Calcium and photosynthetic oxygen evolution in cyanobacteria.

Calcium activation of oxygen evolution from French-press preparations of Phormidium luridum is largely reversible upon removal of added Ca(2+). Activation occurs via a first-order binding with a dissociation constant of 2.8 mM. An 8-fold increase in oxygen evolution rate observed upon Ca(2+) addition is accounted for by a 4-fold increase in the number of active photosynthetic units, and a doubling of turnover rate. While both Ca(2+) and Mg(2+) stimulate turnover, unit activation is Ca(2+) specific. Under optimal conditions, 30% of the units functioning in the intact cell can be recovered in the Ca(2+) -activated preparation. The Ca(2+) requirement of P. luridum preparations is not relieved by proton-carrying uncouplers, or by rate-saturating concentrations of the Hill acceptor, ferricyanide.
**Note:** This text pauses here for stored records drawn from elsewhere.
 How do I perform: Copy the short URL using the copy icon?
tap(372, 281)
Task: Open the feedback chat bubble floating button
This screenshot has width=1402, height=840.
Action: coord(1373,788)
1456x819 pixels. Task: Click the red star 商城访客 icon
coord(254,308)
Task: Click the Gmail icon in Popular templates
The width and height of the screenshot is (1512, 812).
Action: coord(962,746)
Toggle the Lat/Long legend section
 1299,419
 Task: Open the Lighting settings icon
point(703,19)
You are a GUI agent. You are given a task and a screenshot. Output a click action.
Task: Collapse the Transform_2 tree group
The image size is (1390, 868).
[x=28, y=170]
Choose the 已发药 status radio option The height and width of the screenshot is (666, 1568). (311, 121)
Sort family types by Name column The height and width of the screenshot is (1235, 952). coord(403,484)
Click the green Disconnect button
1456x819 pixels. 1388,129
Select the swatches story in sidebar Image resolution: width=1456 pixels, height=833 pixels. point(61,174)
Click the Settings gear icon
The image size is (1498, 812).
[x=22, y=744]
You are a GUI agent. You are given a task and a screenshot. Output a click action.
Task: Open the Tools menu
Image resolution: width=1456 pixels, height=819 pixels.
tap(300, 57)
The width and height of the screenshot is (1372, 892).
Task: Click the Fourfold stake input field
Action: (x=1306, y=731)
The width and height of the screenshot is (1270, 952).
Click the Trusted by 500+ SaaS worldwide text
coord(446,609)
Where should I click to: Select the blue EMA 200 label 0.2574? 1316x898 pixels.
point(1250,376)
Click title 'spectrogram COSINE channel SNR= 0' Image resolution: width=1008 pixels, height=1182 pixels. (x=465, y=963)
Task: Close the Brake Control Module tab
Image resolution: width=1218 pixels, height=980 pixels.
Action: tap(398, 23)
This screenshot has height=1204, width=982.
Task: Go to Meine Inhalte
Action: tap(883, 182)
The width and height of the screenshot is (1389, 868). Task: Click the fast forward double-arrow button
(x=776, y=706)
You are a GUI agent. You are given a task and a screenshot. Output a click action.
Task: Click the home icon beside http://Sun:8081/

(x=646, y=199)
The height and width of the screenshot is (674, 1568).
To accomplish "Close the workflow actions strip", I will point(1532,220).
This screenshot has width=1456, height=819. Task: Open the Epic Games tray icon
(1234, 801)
Taken together with the reported stimulation by Ca(2+) of oxygen evolution in the presence of DCMU (Piccioni, R.G. and Mauzerall, D.C. (1976) Biochim. Biophys. Acta 423, 605--609) these observations strongly suggest a site of Ca(2+) action within Photosystem II. The pronounced specificity of the Ca(2+) requirement appears in preparations of other cyanobacteria (Anabaena flos-aquae and Anacystis nidulans) but not in the eucaryote Chlorella vulgaris. While milder cell-disruption methods bring about some Ca(2+) dependence in P. luridum, French-press treatment is required for maximal expression of Ca(2+) -specific effects. French-press breakage causes a release of endogenous Ca(2+) from cells, supporting the view that added Ca(2+) restores oxygen evolution by satisfying a physiological requirement for the cation.